→ **Consignes de l'exercice**
A – Répondez aux questions suivantes sur l'extrait consacré à l'OPEP :
(i) Combien de membres compte l'Organisation des pays exportateurs de pétrole ?
(ii) À quelle date le Wall Street Journal a-t-il publié son article sur les tensions entre les Saoudiens et les Russes ?
(iii) Dans quelle ville se trouve le Secrétariat de l'OPEP qui accueille les réunions ?
B – Imprimez tels quels les enregistrements qui vont de la ligne contenant « creuset (331, 2505) » jusqu'à la fin des enregistrements, ces deux limites comprises.

→ **Extrait de page**

---

C'est ce que font les régimes autoritaires lorsqu'ils veulent occulter des informations ou taire des nouvelles qui dérangent. Cette semaine, l'OPEP, le cartel du pétrole, a fait preuve d'un comportement despotique ou désespéré - selon le point de vue - en excluant plusieurs organisations de presse et leurs journalistes de ses réunions de juin.
L'Organisation des pays exportateurs de pétrole (OPEP), composée de 13 membres et dirigée par l'Arabie saoudite, et ses 10 alliés menés par la Russie - une alliance collectivement connue sous le nom d'OPEP+ - contrôlent au moins 40 % du pétrole brut mondial. Les réunions de l'alliance qui décident de la quantité de pétrole que ces 23 pays pompent chaque mois - qu'il s'agisse de discussions techniques entre fonctionnaires de bas rang ou de décisions de haut niveau prises par les ministres du pétrole ou de l'énergie de ces pays - suscitent un immense intérêt de la part des médias et des marchés.
Dans un geste apparemment sans précédent, les journalistes de Reuters, Bloomberg et du Wall Street Journal qui couvrent habituellement l'OPEP n'ont pas reçu d'"invitations" à assister aux réunions de juin de l'organisation, qui débutent vendredi et doivent se terminer dimanche par une session ministérielle, une décision sur les quotas de production et une conférence de presse. Le Secrétariat de l'OPEP à Vienne accueille les réunions. Les invitations lancent le processus d'accréditation pour les journalistes spécialisés dans la couverture du pétrole et qui suivent régulièrement l'OPEP et ses activités.
Le secrétariat n'a fourni aucune explication quant à l'exclusion des journalistes des réunions de cette semaine. Plus étrange encore, deux journalistes du Wall Street Journal qui ne couvrent pas régulièrement l'OPEP ont reçu des invitations, selon CNBC, qui a rapporté l'affaire.
L'identité des journalistes concernés n'a pas été révélée, mais il n'est pas nécessaire d'être un génie pour comprendre ce qui se passe : L'OPEP pratique un blocus sélectif des médias, ciblant les journalistes qui n'ont pas rendu compte de l'actualité de l'OPEP à sa convenance.
Cette action musclée intervient après que le Wall Street Journal a affirmé, dans un article publié le 27 mai, que les tensions montaient entre les Saoudiens et les Russes, Moscou continuant à injecter d'énormes volumes de brut moins cher sur le marché, ce qui compromet les efforts de Riyad pour soutenir les prix de l'énergie.
Avant cela, le 24 mai, Bloomberg a rapporté que les observateurs de l'OPEP s'attendent à ce que le groupe et ses alliés s'abstiennent de réduire davantage la production la semaine prochaine, même après que l'Arabie saoudite a lancé un avertissement aux vendeurs à découvert.
À peu près au même moment, le 25 mai, Reuters a indiqué que le nombre de positions courtes sur le pétrole, pariant essentiellement sur une baisse des prix, avait augmenté avant la réunion politique de l'OPEP+ du 4 juin.
Pris ensemble, ces rapports suggèrent que des réductions de production plus importantes ne sont probablement pas ce dont l'OPEP+ a besoin en ce moment, bien que cela puisse encore être le cas en raison de la demande à venir.

---

→ **Enregistrements de données**

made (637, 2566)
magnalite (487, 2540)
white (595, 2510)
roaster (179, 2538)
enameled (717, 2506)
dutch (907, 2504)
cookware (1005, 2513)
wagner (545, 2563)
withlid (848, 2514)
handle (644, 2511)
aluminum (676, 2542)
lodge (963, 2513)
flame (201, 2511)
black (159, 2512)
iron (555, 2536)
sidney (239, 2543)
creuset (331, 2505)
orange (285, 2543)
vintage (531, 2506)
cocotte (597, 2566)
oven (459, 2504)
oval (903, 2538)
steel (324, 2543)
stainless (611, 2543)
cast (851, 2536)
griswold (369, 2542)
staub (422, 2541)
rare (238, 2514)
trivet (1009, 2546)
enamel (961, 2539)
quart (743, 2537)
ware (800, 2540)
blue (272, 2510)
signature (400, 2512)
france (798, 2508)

---

→ **Problèmes résolus**
A –
(i) 13 membres.
(ii) Le 27 mai.
(iii) À Vienne.

B –
creuset (331, 2505)
orange (285, 2543)
vintage (531, 2506)
cocotte (597, 2566)
oven (459, 2504)
oval (903, 2538)
steel (324, 2543)
stainless (611, 2543)
cast (851, 2536)
griswold (369, 2542)
staub (422, 2541)
rare (238, 2514)
trivet (1009, 2546)
enamel (961, 2539)
quart (743, 2537)
ware (800, 2540)
blue (272, 2510)
signature (400, 2512)
france (798, 2508)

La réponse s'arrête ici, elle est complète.